Congressional panel explores legalizing online gambling

Dec 4, 2009 7:10 PM
by GT Staff | The House Financial Services Committee on Thursday conducted a hearing on Internet gambling, which included a number of expert witnesses generally friendly toward legalizing online gambling.

Testimony also included a new study from Harvard University, which indicated that U.S. regulation of Internet gambling would be the most effective way to protect consumers, particularly children and problem gamblers.

The Committee’s chairman, Barney Frank, has been an advocate of legalizing online gambling, and he’s introduced legislation that would regulate Internet gambling rather than banning it entirely.

A 2006 law banned Internet gambling and also barred financial institutions from accepting payments from credit cards, checks or electronic fund transfers to settle online gambling bets. That law, which was scheduled to go into effect on Dec. 1, was postponed for six months to allow regulators and financial institutions time to further study how to implement it.

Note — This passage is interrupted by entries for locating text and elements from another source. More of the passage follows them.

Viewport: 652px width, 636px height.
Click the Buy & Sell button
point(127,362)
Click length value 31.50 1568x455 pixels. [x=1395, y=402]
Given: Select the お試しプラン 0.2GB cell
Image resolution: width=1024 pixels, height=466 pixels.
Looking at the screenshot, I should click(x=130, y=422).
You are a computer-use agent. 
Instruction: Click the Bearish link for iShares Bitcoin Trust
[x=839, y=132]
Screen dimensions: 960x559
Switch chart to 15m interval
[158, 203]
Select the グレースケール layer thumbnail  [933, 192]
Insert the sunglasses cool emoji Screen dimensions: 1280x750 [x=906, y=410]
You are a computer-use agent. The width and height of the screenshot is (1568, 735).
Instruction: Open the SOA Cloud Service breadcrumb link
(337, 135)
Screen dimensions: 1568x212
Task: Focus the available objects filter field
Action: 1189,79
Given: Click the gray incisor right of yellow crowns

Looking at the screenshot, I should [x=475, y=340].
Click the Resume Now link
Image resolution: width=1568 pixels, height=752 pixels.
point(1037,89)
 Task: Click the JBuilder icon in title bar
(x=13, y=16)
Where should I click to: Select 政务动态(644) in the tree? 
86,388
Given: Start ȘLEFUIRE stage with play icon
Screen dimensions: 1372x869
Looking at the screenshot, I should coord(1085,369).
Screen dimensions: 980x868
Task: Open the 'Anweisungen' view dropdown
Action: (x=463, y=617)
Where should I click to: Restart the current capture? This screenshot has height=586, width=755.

Many of the witnesses yesterday testified that the best way to control Internet gambling is to legalize it, which will allow officials to license, regulate and tax online gaming.

"If online gambling sites are regulated and licensed, we know who they are," said Parry Aftab of the Web safety group WiredSafety.

But Financial Services ranking member Spencer Bachus, who opposes Frank’s legislation, said the tax benefits from legalizing online gambling would be undermined by the potential harm to the nation’s youth.

Noting that online gaming will still occur whether it’s legal or not, Aftab said bringing sites under legal scrutiny and encouraging education and parental control provide better approaches to the problem.

Witnesses also discussed the best regulatory regimes to follow if the United States were to enact legislation legalizing Internet gambling. Keith Whyte of the National Council on Problem Gambling, said Britain might offer one model. It has had an Internet gambling regulatory regime in place for several years, adding that addiction rates have not changed significantly there, he said.

The 90-minute hearing ended, as is typical in Washington, D.C., with no action taken, with Chairman Frank noting the Committee would resume discussion on Internet gambling next year.

So far, there’s been no markup of Frank’s bill to legalize and regulate Internet gambling.